Regulation tracking across 60+ regulations: The platform's multi-regulation coverage keeps Article 5's evolving compliance picture updated as the Commission issues further guidelines and national authorities begin publishing enforcement positions. The December 2026 Article 5(h) deadline is tracked as a workflow milestone.
Frequently Asked Questions
Are all eight Article 5 prohibitions already in force?
Seven of the eight original prohibitions have been enforceable since February 2, 2025. The eighth, covering AI-generated non-consensual intimate imagery and CSAM (added by the Digital Omnibus package), takes effect on December 2, 2026. All seven original prohibitions apply to both systems placed on the market after February 2025 and to systems that were already in service before that date.
What is the penalty for violating Article 5?
Up to €35 million or 7% of total global annual turnover, whichever is higher. This is the highest penalty tier in the EU AI Act and applies specifically to the prohibited practices in Article 5. It is calculated on total worldwide turnover, not EU-specific revenue.
Does Article 5 apply to organizations outside the EU?
Yes, if the AI system is placed on the EU market or put into service in the EU, or if the output of the AI system is used in the EU. A US company deploying a social scoring or emotion recognition tool that is used by employees, customers, or citizens in the EU is within scope.
Is our contact center sentiment analysis tool prohibited under Article 5(f)?
It depends on what the system analyzes. If the sentiment analysis tool analyzes customer emotional tone to improve service quality or route calls effectively, Article 5(f) likely does not apply (the prohibition targets workplace emotion inference, meaning employee emotional states, not customer sentiment). If the same tool also analyzes contact center agents' emotional states for performance monitoring or HR scoring purposes, that component is prohibited. Most enterprise sentiment analysis platforms serve both purposes: check which use case is being deployed.
What does "solely" mean in the predictive criminal risk prohibition?
"Solely" in Article 5(d) means the criminal risk assessment is based entirely on profiling, personality traits, or personal characteristics, with no independently verifiable objective facts directly linked to criminal activity. A system that factors in verified past criminal convictions as one data point among others is not automatically prohibited, though it may engage Annex III high-risk provisions. A system that predicts future criminality purely from behavioral profiling, location history, or social network analysis, without objective corroborating evidence, is prohibited.
Can we use facial recognition for access control without triggering Article 5(e)?

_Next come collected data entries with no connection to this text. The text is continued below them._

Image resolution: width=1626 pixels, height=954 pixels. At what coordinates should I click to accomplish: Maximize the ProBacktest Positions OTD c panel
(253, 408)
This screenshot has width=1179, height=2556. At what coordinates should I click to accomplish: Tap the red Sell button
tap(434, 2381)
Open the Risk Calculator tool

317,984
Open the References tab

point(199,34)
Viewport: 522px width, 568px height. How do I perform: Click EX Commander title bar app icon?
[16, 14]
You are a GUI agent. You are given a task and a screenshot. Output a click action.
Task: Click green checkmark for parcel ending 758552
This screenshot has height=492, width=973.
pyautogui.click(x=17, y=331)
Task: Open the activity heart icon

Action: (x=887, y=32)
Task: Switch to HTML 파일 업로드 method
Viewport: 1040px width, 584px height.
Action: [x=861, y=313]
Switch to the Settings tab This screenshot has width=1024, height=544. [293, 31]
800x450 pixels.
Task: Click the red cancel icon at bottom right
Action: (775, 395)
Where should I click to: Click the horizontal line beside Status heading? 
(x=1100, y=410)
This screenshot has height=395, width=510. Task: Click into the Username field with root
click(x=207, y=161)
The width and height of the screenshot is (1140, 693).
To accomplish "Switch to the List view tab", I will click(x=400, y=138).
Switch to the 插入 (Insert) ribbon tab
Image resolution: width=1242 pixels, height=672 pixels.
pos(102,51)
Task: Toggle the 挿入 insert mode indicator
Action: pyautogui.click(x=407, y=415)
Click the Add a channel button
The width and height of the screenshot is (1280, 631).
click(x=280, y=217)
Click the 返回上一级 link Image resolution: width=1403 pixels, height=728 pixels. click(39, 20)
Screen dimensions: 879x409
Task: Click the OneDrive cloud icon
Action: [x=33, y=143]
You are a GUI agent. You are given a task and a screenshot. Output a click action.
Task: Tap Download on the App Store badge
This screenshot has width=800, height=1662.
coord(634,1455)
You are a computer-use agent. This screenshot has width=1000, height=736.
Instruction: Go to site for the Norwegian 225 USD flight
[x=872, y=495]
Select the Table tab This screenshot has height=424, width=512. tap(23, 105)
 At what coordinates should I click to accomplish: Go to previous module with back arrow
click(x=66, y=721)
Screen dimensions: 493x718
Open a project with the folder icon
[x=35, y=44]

Yes, if the facial recognition database was built using enrolled images with the consent or knowledge of the individuals enrolled, and if the images were not scraped untargeted from the internet or CCTV feeds. Article 5(e) prohibits the creation or expansion of facial recognition databases through untargeted scraping. It does not prohibit all use of facial recognition systems or all facial recognition databases. The relevant question is how the database was constructed.
How does Article 5 interact with GDPR for systems that process special category data?
Article 5 prohibitions are independent of GDPR compliance. A system can violate Article 5 without violating GDPR (for example, a social scoring system that processes only publicly available data with a GDPR-valid basis) or violate both simultaneously (a workplace emotion recognition system that also processes biometric data without Article 9 consent). Organizations auditing Article 5 compliance should run parallel GDPR special category checks, particularly for emotion recognition and biometric categorization systems that involve special categories of personal data under Article 9.